Start of Supplied records

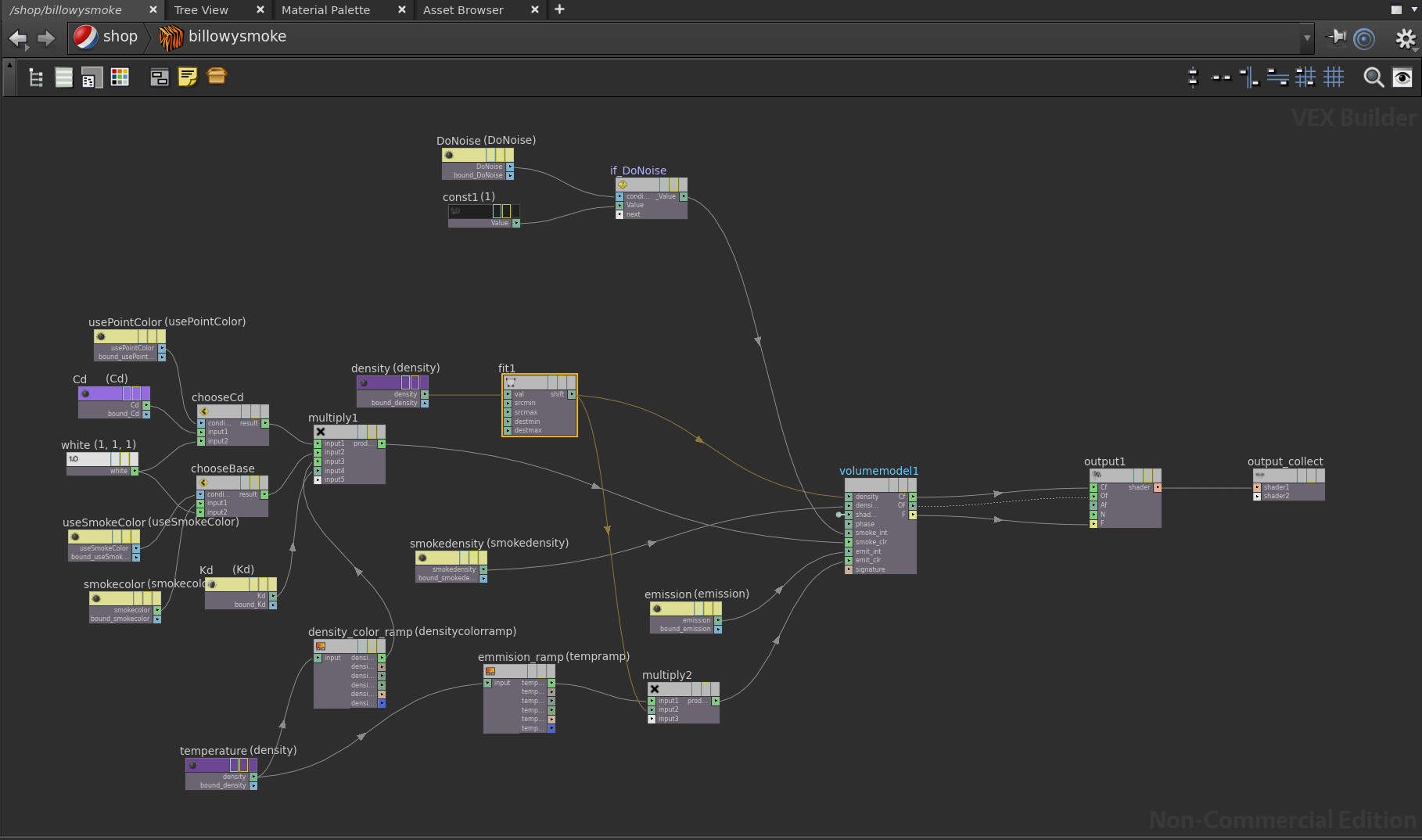The image size is (1422, 840).
Task: Open the gear settings dropdown menu
Action: pos(1406,38)
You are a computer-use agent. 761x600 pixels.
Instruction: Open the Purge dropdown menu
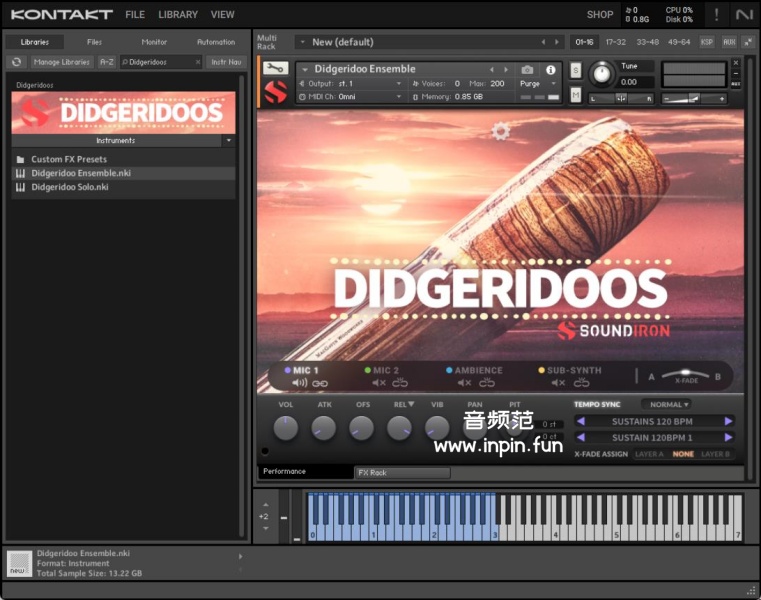[x=533, y=84]
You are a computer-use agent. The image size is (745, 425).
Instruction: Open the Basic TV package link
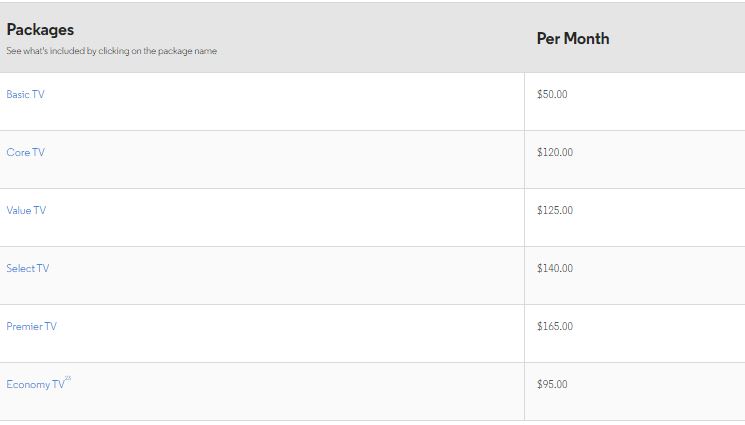[25, 94]
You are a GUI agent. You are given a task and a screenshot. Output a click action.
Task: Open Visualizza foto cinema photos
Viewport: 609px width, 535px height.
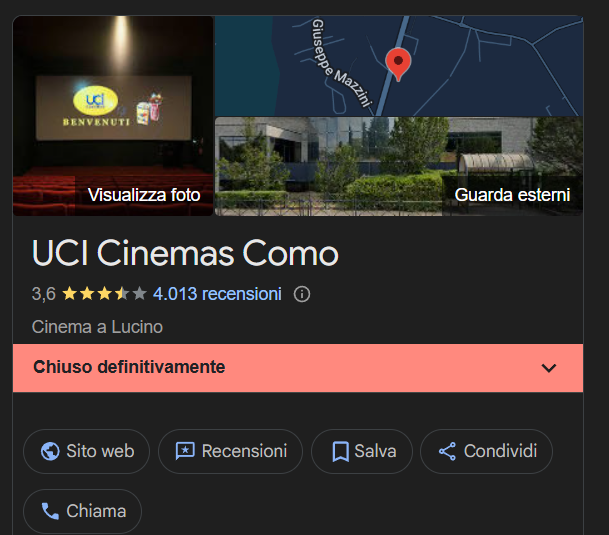tap(113, 116)
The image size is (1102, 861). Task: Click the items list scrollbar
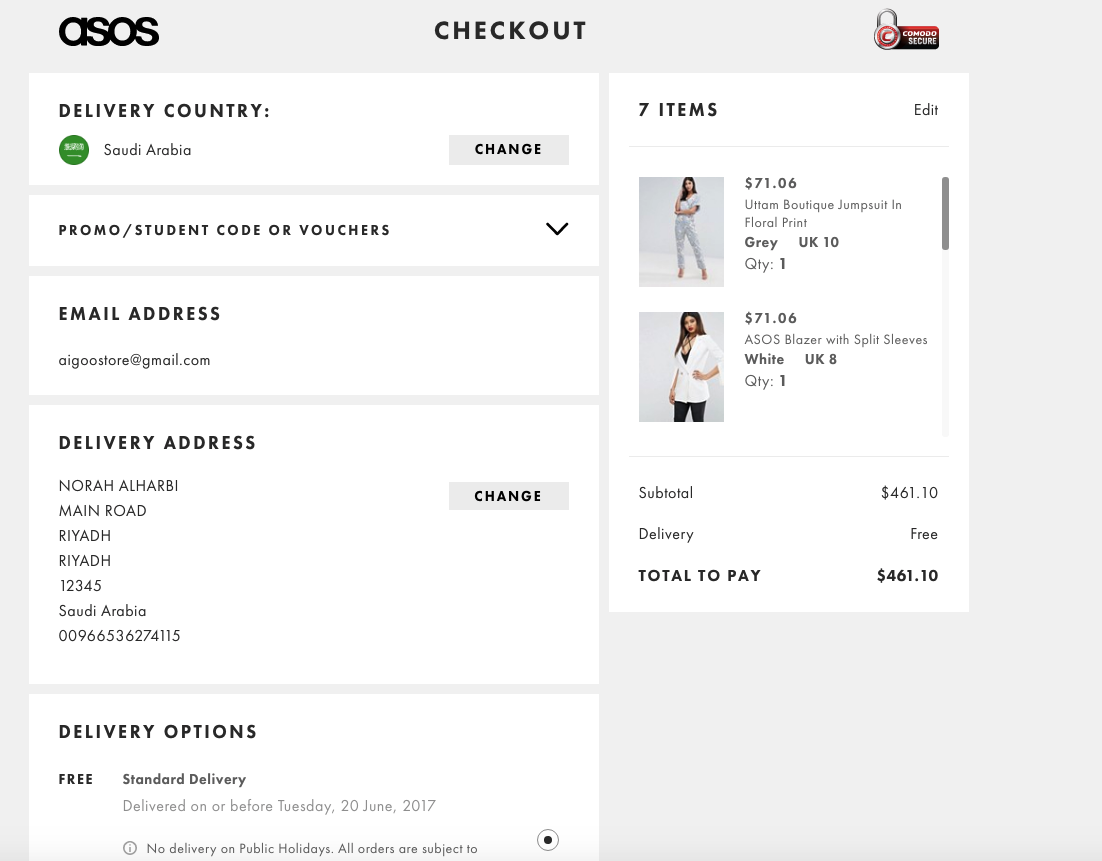pyautogui.click(x=945, y=213)
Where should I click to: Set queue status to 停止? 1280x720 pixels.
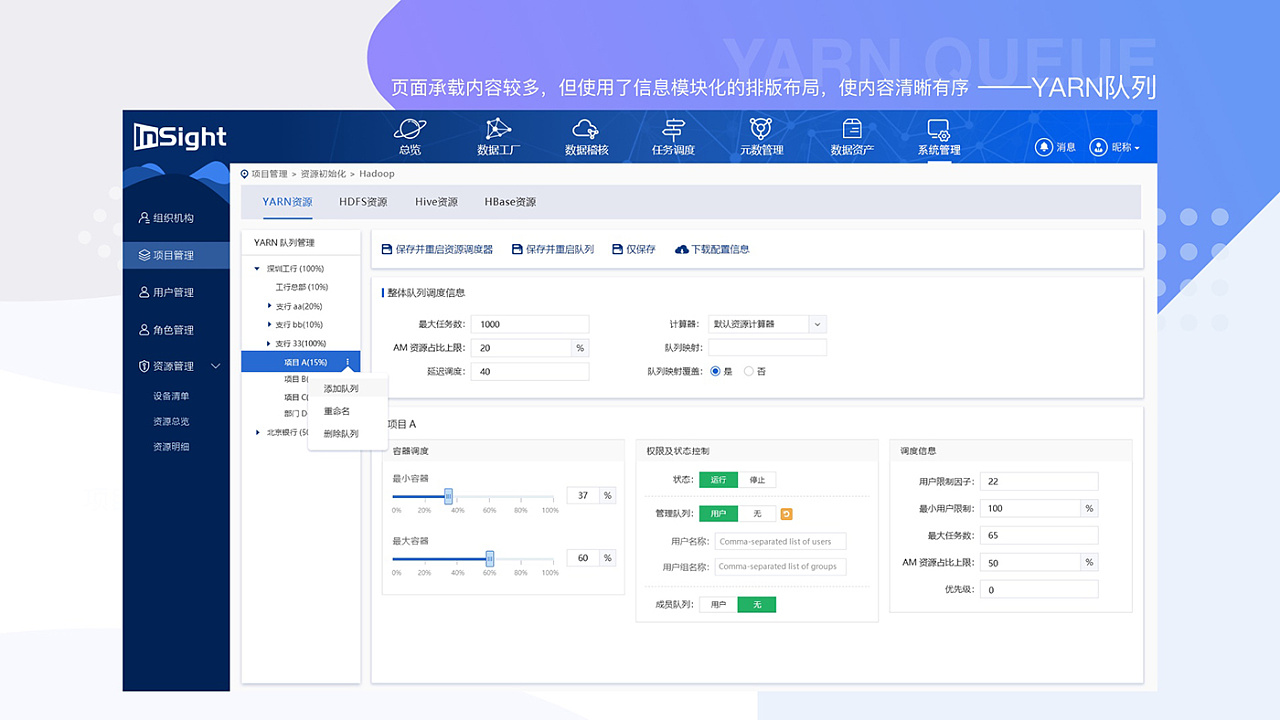point(757,480)
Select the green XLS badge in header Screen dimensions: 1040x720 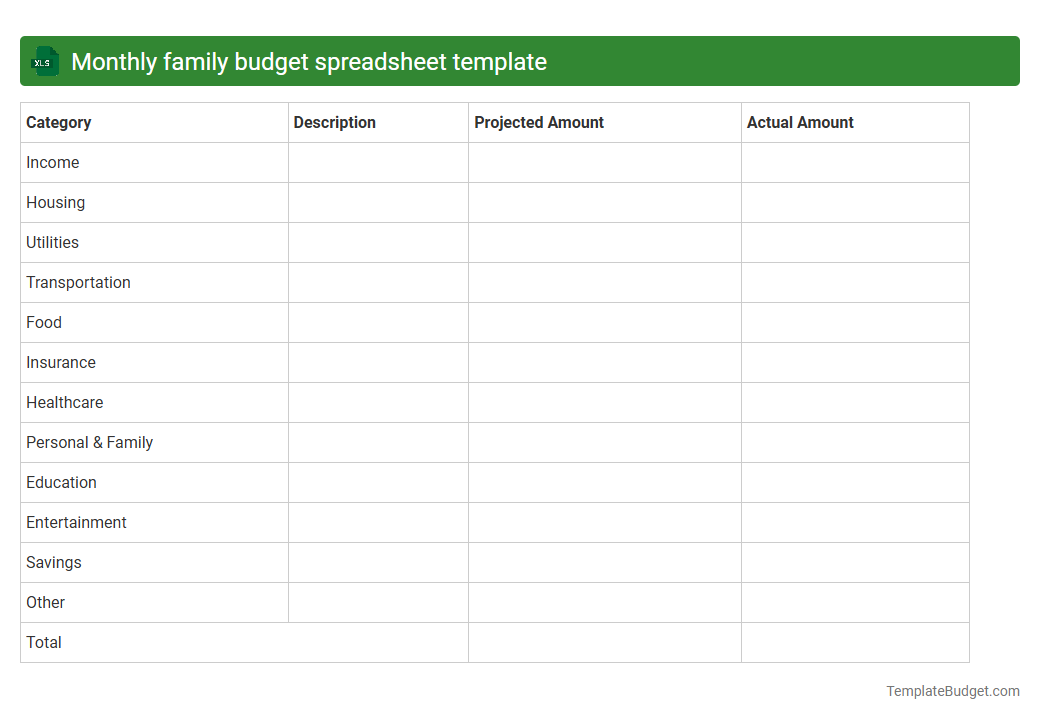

End of Supplied records

- **Work instructions**: Beginning with the line that contains "Viewport: 609px width, 535px height." and ending with the last line of the data, transcribe each line exactly; pictures stay out.

- **Expected answer**:
Viewport: 609px width, 535px height.
tap(113, 116)
The image size is (1102, 861). Task: Click the items list scrollbar
pyautogui.click(x=945, y=213)
Where should I click to: Set queue status to 停止? 1280x720 pixels.
point(757,480)
Select the green XLS badge in header Screen dimensions: 1040x720 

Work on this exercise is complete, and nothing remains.